------ THE RECORDS

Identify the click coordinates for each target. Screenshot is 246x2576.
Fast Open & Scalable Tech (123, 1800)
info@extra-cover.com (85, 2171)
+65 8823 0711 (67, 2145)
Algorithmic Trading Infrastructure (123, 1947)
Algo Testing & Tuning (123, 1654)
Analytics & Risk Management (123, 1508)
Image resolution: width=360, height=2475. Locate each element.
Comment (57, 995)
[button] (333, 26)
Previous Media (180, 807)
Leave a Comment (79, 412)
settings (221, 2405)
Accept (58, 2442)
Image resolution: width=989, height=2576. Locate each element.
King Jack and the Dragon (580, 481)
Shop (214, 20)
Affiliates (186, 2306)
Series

------------

Working from the material above, restate word for word the lines between the line with "Fast Open & Scalable Tech (123, 1800)" and the line with "Analytics & Risk Management (123, 1508)", both included, and only those.

Fast Open & Scalable Tech (123, 1800)
info@extra-cover.com (85, 2171)
+65 8823 0711 (67, 2145)
Algorithmic Trading Infrastructure (123, 1947)
Algo Testing & Tuning (123, 1654)
Analytics & Risk Management (123, 1508)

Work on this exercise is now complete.